**Texte de la page:**
--

Yves Mirabaud. Le président de la fondation Genève Place Financières souligne aussi que la compétition entre les banques ne rend pas le marché de l’emploi plus tendu.

Créée en 1991, la Fondation Genève Place Financière a pour objectif de favoriser le développement et le rayonnement d’une place financière qui – selon les chiffres de cet organe faîtier – génère 35.600 emplois et contribue à hauteur de 12% du PIB genevois. Yves Mirabaud, président de cette fondation, a reçu l’Agefi pour un grand entretien.

Cette personnalité incontournable du monde bancaire suisse a une série d’autres casquettes, notamment la présidence de l’Association des banques privées Suisses et la présidence du conseil d’administration de Mirabaud & Cie. Néanmoins, durant cette interview, il s’exprime en sa qualité de président de la fondation Genève Place Financière.

Votre fondation représente des banques actives dans des domaines très différents. Quels sont les défi qui découlent de cette diversité?

Comme notre fondation a un rôle de promotion, le fait d’inclure non seulement une large palette de banques mais également d’autres entreprises actives dans la finance – fiduciaires, bureaux d’avocats, gérants indépendants, assurances, etc. – est un véritable atout.

La place financière genevoise est très forte dans certains domaines. Pour optimiser les synergies, serait-il avisé de renforcer d’autres secteurs comme la banque d’affaires?

--

**Matériel:**
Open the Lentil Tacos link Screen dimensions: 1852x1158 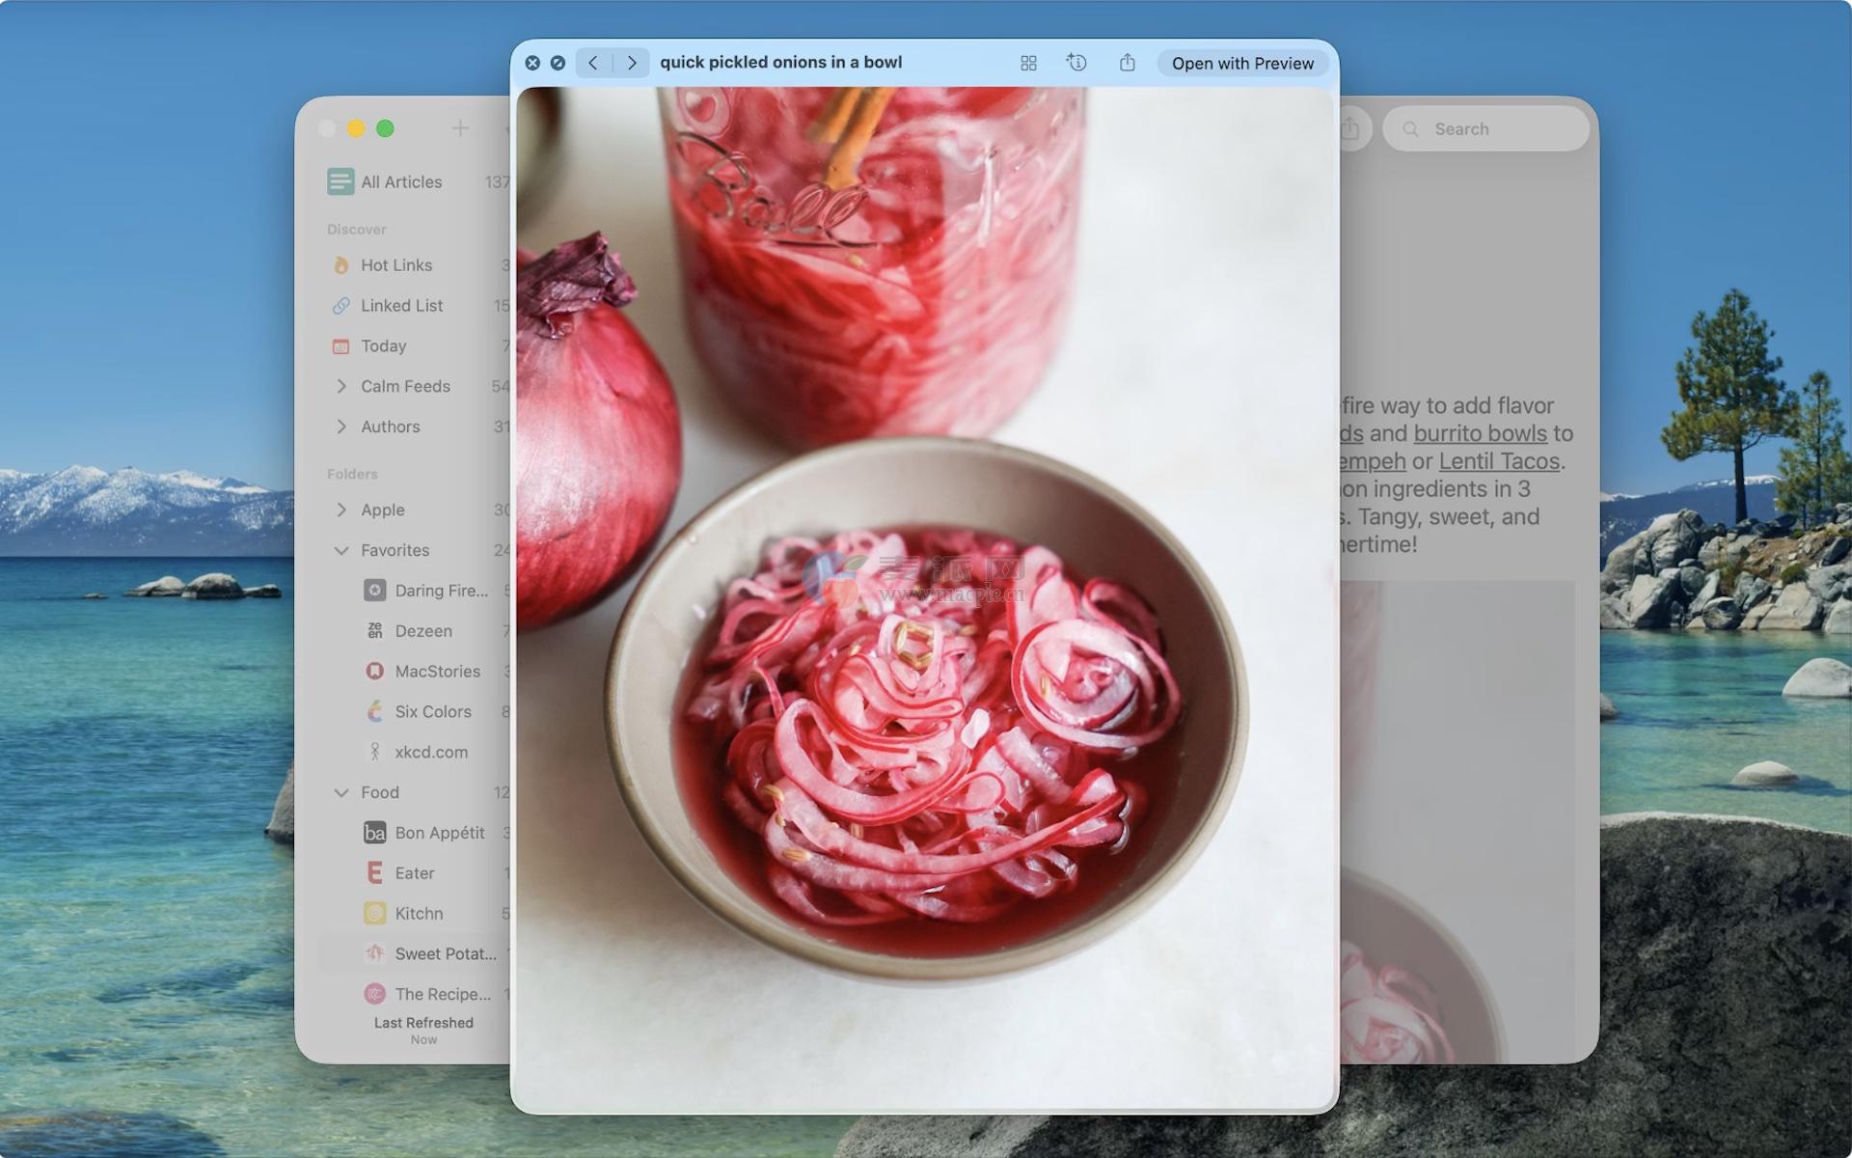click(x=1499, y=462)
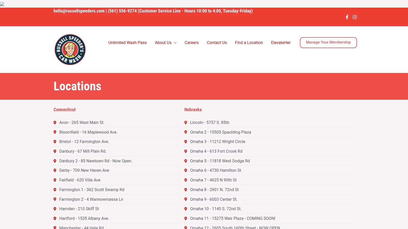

--

**Objectif énoncé 1:** Transcrivez sans rien changer le passage de l'entretien qui commence aux mots "Cette personnalité incontournable" et s'arrête après les mots "de cette diversité?".
**Objectif énoncé 2:**
Répondez brièvement à ces questions en vous appuyant sur l'entretien.
(a) En quelle année la Fondation Genève Place Financière a-t-elle été créée ?
(b) De quelle société Yves Mirabaud préside-t-il le conseil d'administration ?
(c) Quelles entreprises actives dans la finance, autres que les banques, sont citées dans la réponse sur la diversité de la fondation ?
Ce matériel provient d'une autre source que l'entretien.

**Réponse 1:**
Cette personnalité incontournable du monde bancaire suisse a une série d’autres casquettes, notamment la présidence de l’Association des banques privées Suisses et la présidence du conseil d’administration de Mirabaud & Cie. Néanmoins, durant cette interview, il s’exprime en sa qualité de président de la fondation Genève Place Financière.

Votre fondation représente des banques actives dans des domaines très différents. Quels sont les défi qui découlent de cette diversité?

**Réponse 2:**
(a) En 1991.
(b) De Mirabaud & Cie.
(c) Les fiduciaires, les bureaux d'avocats, les gérants indépendants et les assurances.